*** PROVIDED MATERIAL Section Begins ***
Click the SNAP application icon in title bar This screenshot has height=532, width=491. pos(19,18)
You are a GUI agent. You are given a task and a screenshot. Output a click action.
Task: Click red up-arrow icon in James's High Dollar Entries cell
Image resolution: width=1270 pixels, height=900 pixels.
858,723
*** PROVIDED MATERIAL Section Ends ***
*** PROVIDED MATERIAL Section Begins ***
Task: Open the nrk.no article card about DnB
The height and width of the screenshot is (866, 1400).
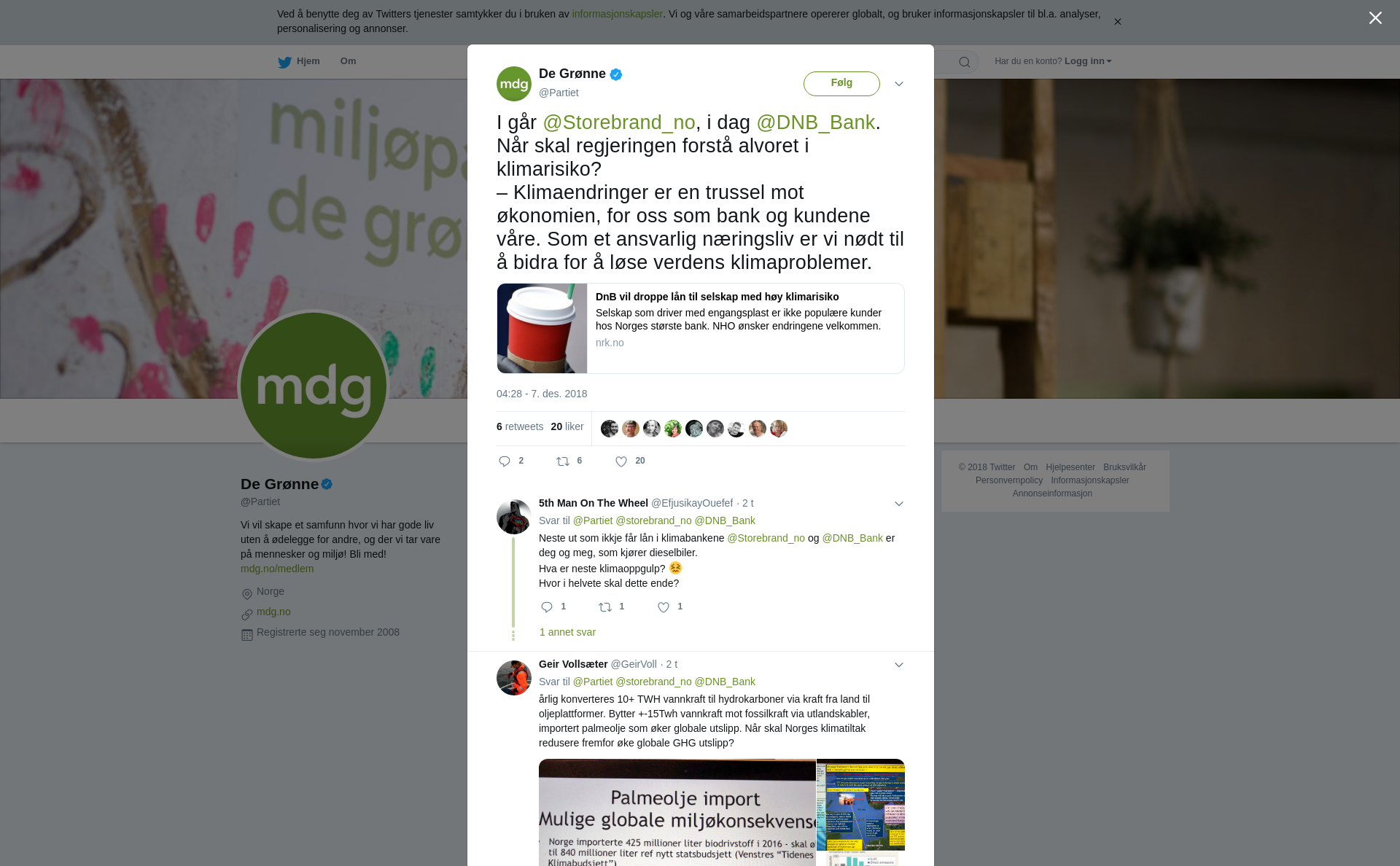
*** PROVIDED MATERIAL Section Ends ***
*** PROVIDED MATERIAL Section Begins ***
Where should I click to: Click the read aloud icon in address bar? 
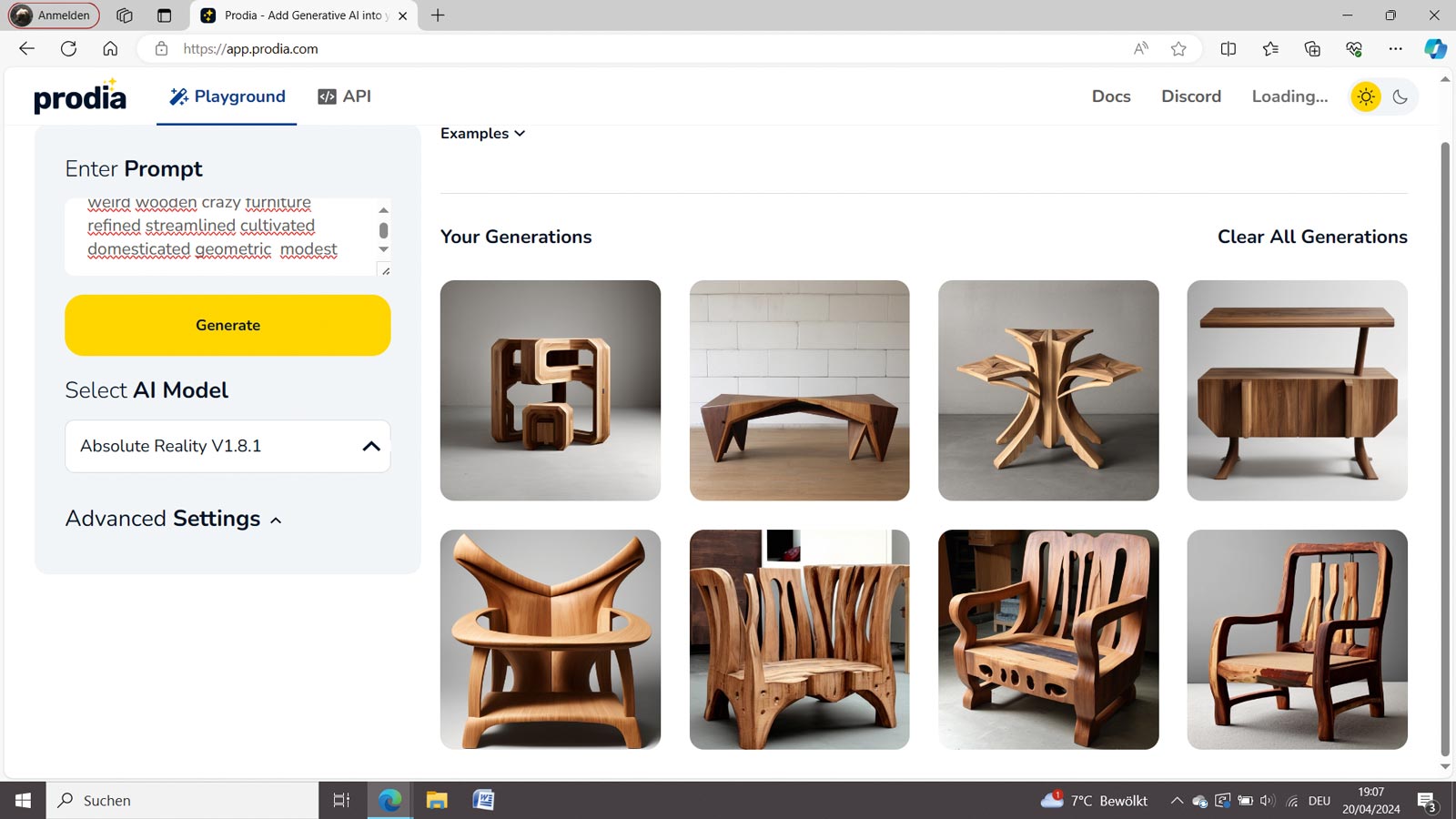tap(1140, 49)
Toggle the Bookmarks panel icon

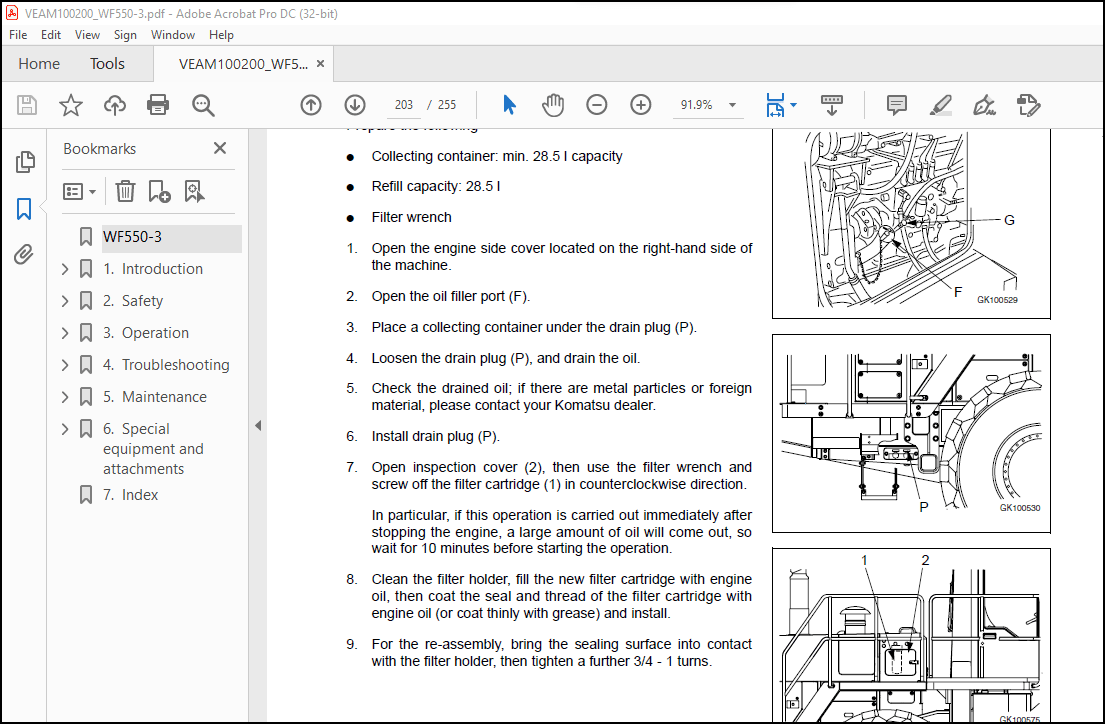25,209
*** PROVIDED MATERIAL Section Ends ***
* TASK PROMPT: Only the lines above starting at the one containing "Task: Open the nrk.no article card about DnB" and ending at the one containing "The height and", both included, are to be returned, exactly as they read.

* YOUR RESPONSE:
Task: Open the nrk.no article card about DnB
The height and width of the screenshot is (866, 1400).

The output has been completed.